Le sens du devoir de l’ingénieur
Tout au long de sa carrière mon grand-père avait pu observer les petites lâchetés et les arrangements discutables de ses chefs. Aussi, on ne peut pas dire qu’il nourrissait une admiration inconditionnelle et sans borne envers sa hiérarchie. A quelques rares exceptions et en voici une qu’il aimait à raconter.
L’histoire se tient au milieu de la seconde guerre, en hiver. Cheminot en apprentissage, tout juste majeur mon grand-père était réquisitionné pour le service de la nation. Une fin d’après-midi, un train de marchandises a déraillé, la grue du dépôt ferroviaire de Saintes est engagée. Dans la neige, la boue, pas d’issue, le train couché est trop long, trop lourd. Les heures passent, le froid mord, les hommes s’entêtent, mais la grue ne parvient pas à relever le convoi.

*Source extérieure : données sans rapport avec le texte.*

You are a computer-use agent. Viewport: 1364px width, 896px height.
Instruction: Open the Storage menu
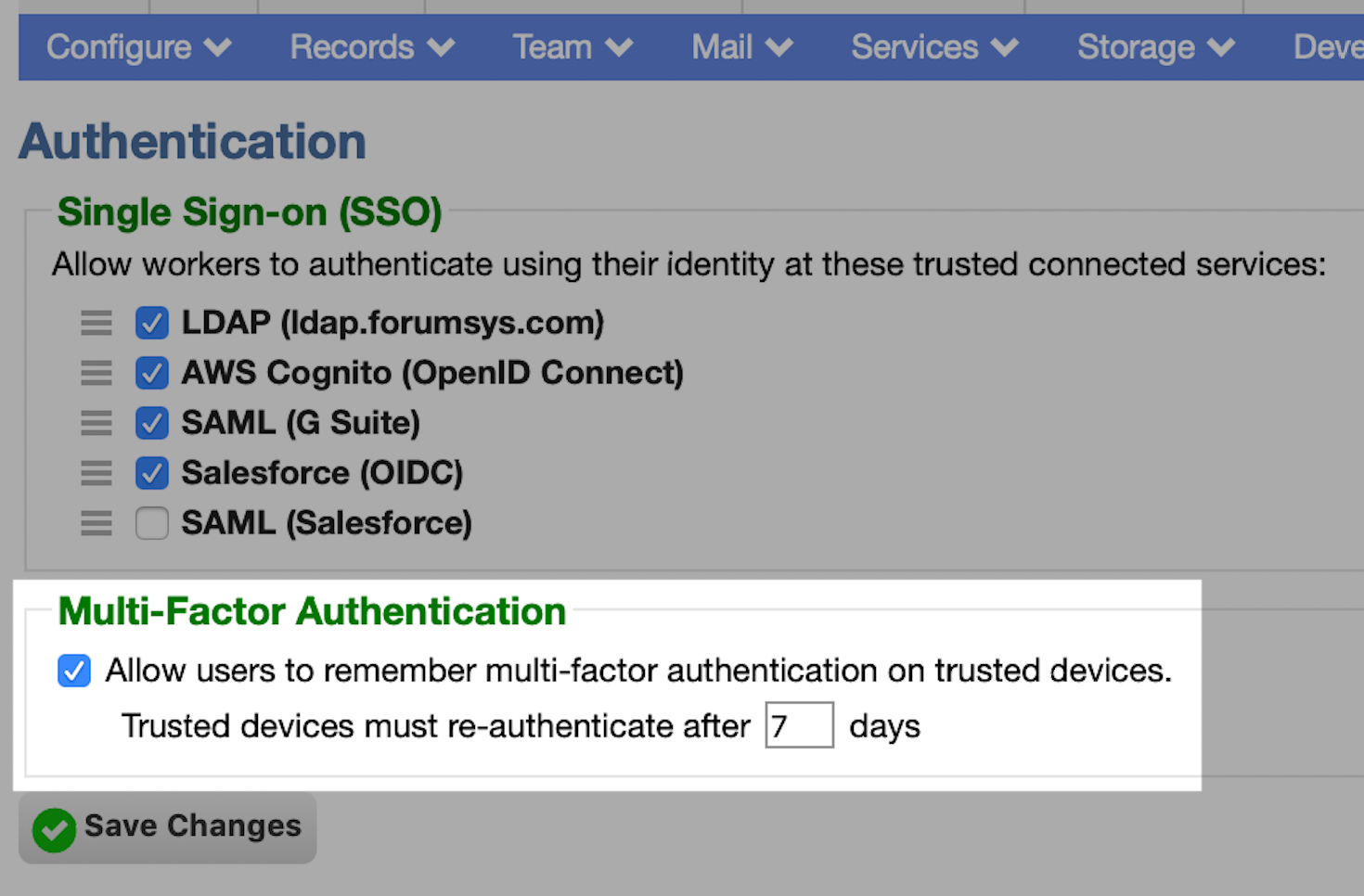tap(1156, 47)
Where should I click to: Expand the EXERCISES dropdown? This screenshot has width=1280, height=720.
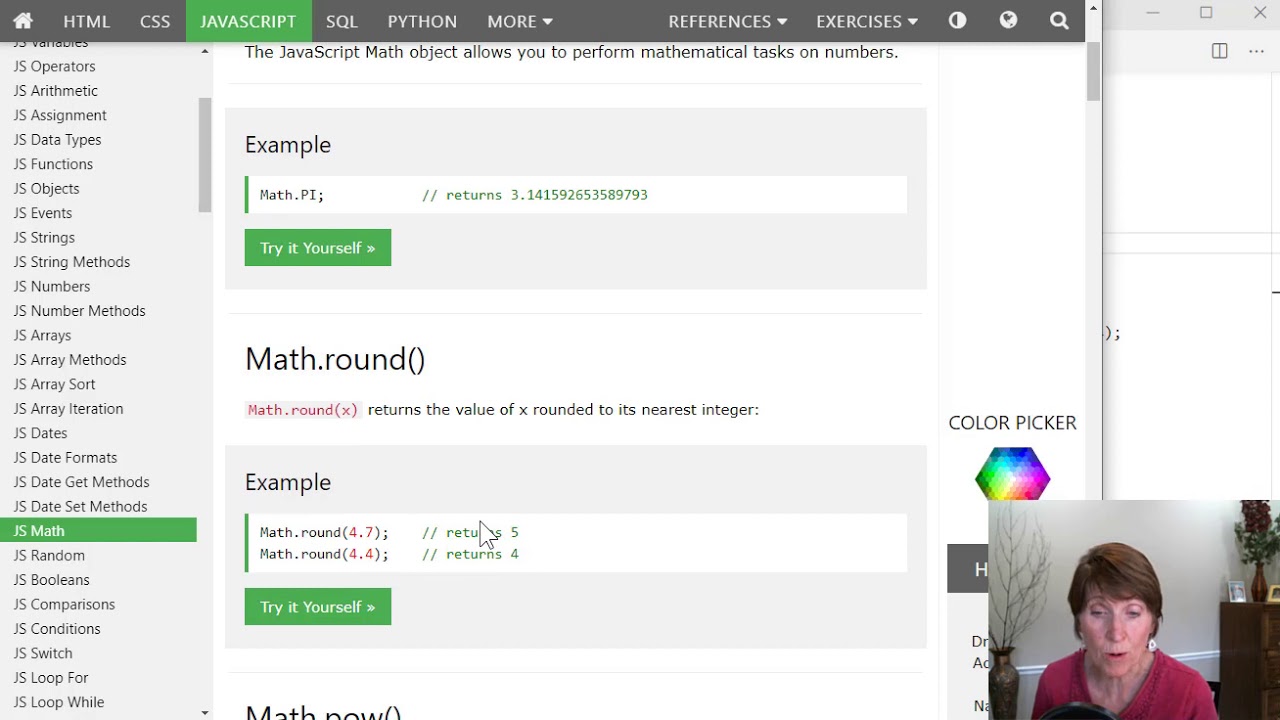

Cette nuit-là, le chef d’équipe est un jeune ingénieur. Il prend la décision de demander l’aide de la grue de Niort. Il est tard, c’est accepter de réveiller une autre équipe, de ne plus être seul à la barre, c’est accepter l’échec. Passé minuit, la seconde grue est sur place. L’équipe qui l’accompagne n’est pas ravie d’être là, l’ambiance est tendue. Très vite, le cadre choisit une hypothèse de manœuvre, donne des espoirs, des perspectives et l’ensemble des hommes se met au travail. Rien n’est simple, il faut essayer, réessayer, gagner centimètre par centimètre. Et au lever du jour, le convoi est relevé, dégagé et la voie est rouverte pour les trains de la journée.
Durant cette longue nuit, jamais le chef ne s’est écarté, mis à l’abri, il est resté aux côtés des deux équipes, résolu à faire face comme un chacun, à rester car ses hommes étaient là.
La guerre est passée, jamais mon grand-père ne l’a revu, mais il lui a gardé une profonde estime.
Et moi, enfant, je me disais que plus tard, je serai cet ingénieur, attentif, droit, engagé. Ce désir m’anime toujours.